Dopamine (DA) is an important neuromodulator of motor control across vertebrate
species, and under neuropathological conditions, the loss of DA in the basal ganglia leads
to Parkinson’s Disease (PD). Vocal deficits associated with PD include monotonous
voice, decreased loudness, and articulatory problems; however, the link between the loss
of DA and vocal modulation is not well-understood. In rodent and songbird models, 6-
hydroxydopamine (6-OHDA), a neurotoxin that causes dopaminergic cell death, has been
used to study the effects of DA loss on vocalizations. Zebra finch (Taeniopygia guttata)
songbirds are vocal learners and have similar dopaminergic pathways as in the human
brain making them an advantageous model to study the role of DA in vocalizations. The
zebra finch songbird model has been used to characterize the role of DA in modulating
neuronal firing patterns in Area X when the bird is singing by himself (undirected, UD)
or to a female (directed, FD). In the current study, we investigated whether the vocal
behavior of the zebra finch (non-singing vs. UD/FD) regulates the protein expression of
different biomarkers associated with dopaminergic activity in Area X, including tyrosine
hydroxylase (TH), an enzyme required for DA biosynthesis. Two hours following the
non-singing (NS) or singing states, a key time-point used to examine song-related
changes in gene expression, the brain was extracted and Area X tissue biopsied for
Western blotting. We hypothesized that TH levels in Area X would be higher during
singing versus NS as well as higher in FD than UD due to previous studies sampling DA
metabolites and given the rewarding nature of FD courtship behavior. TH levels were
differentially regulated in Area X across NS and singing states and may be regulated by
the amount of song and social-context (UD vs. FD).
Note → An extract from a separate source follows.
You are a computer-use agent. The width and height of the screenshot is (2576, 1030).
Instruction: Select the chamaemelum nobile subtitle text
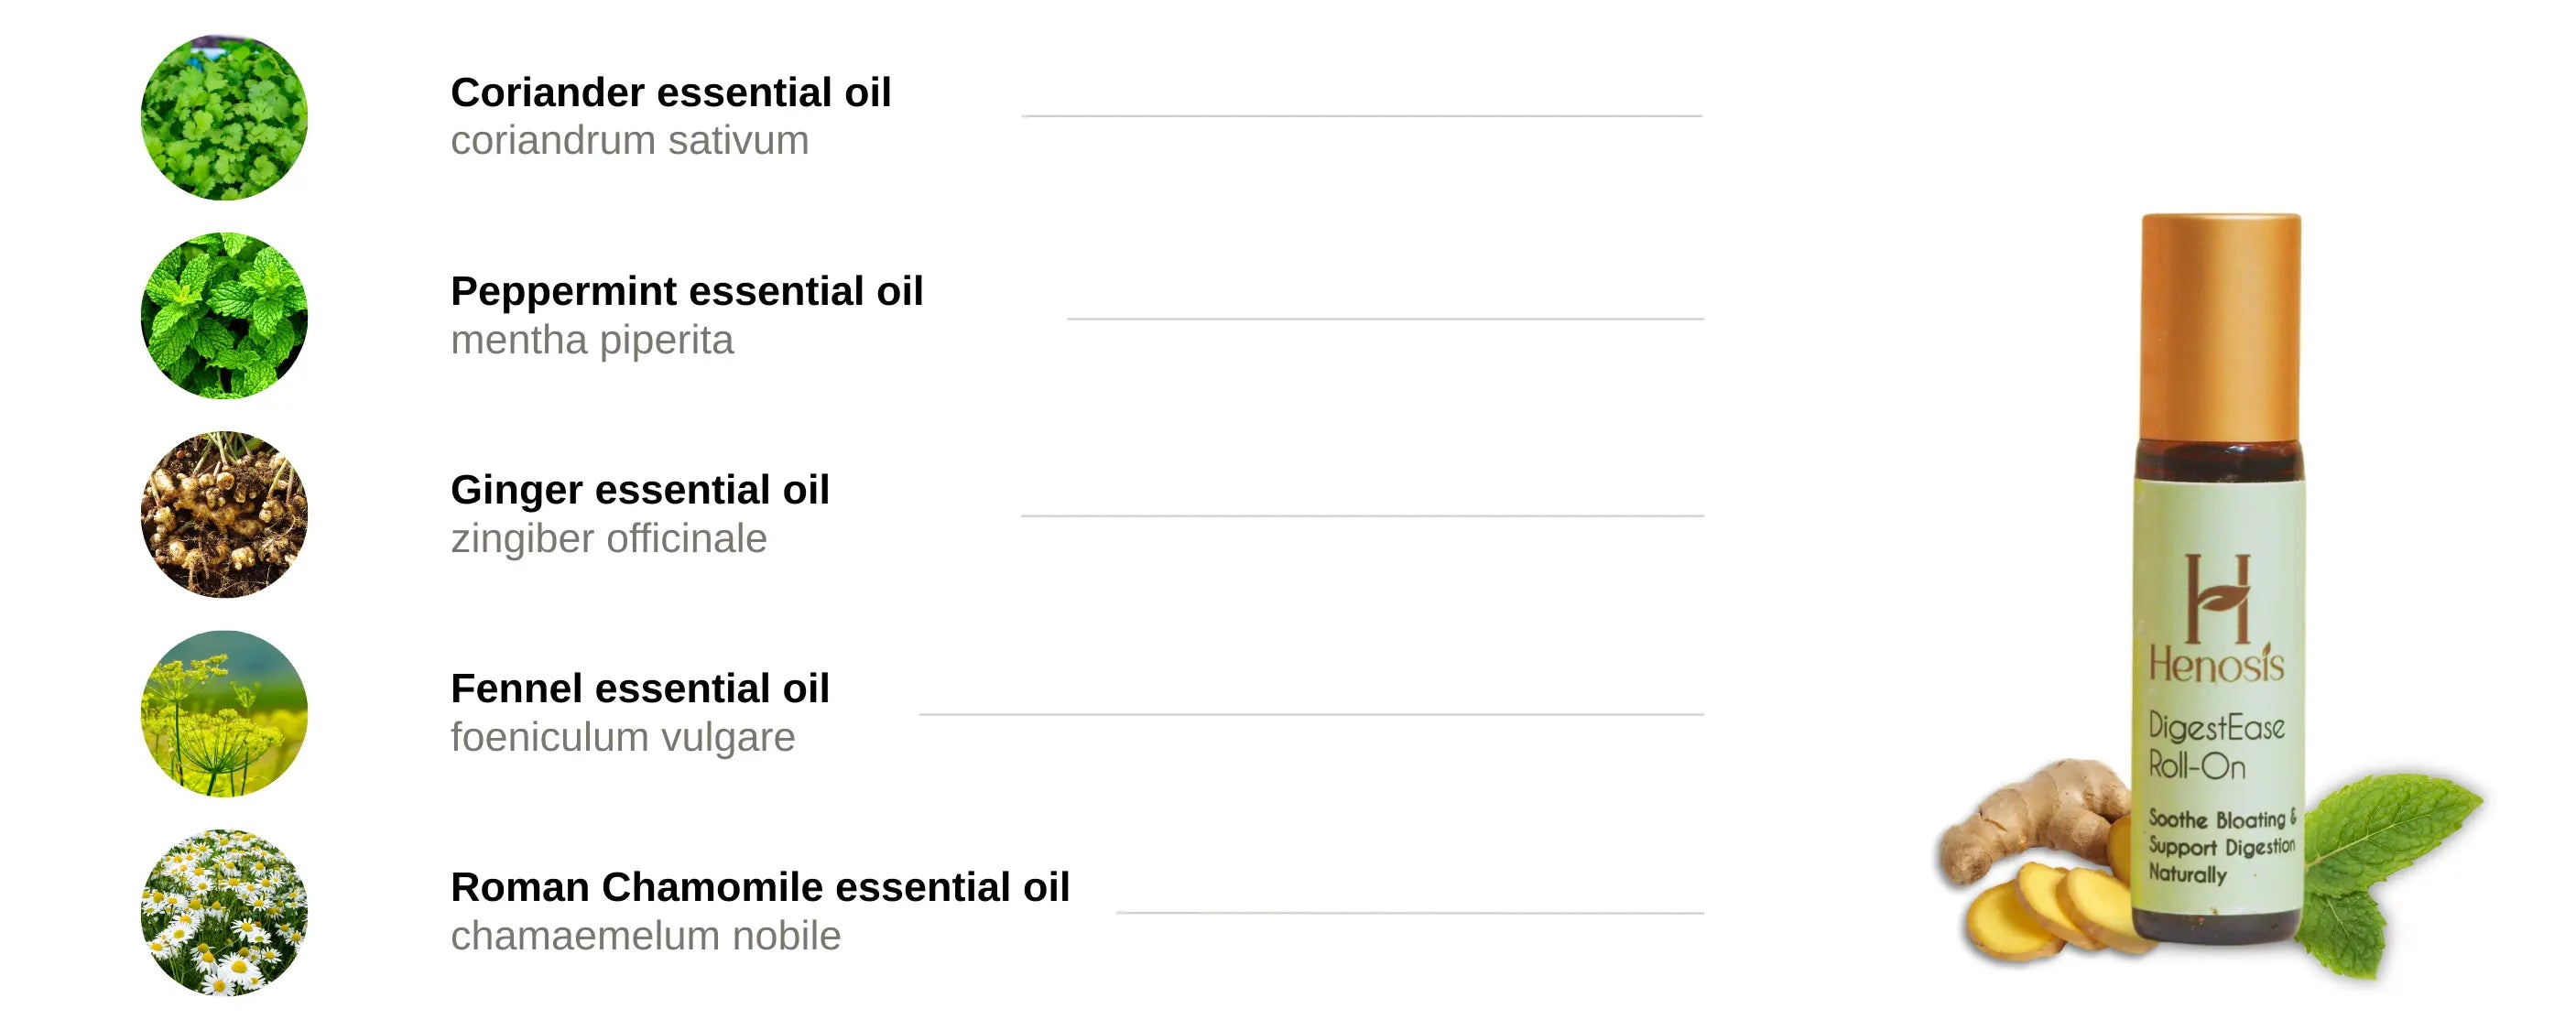pos(645,937)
On-going experiments are
investigating protein expression patterns in NS and singing states for DA receptors and
other biomarkers in Area X. Future work will examine how 6-OHDA-induced DA
depletion in Area X affects DA biomarkers in different vocally-driven behavioral states.
The goal is to understand the neurobiological mechanisms whereby DA contributes to
normal vocal behavior and the consequences of DA loss as noted in PD.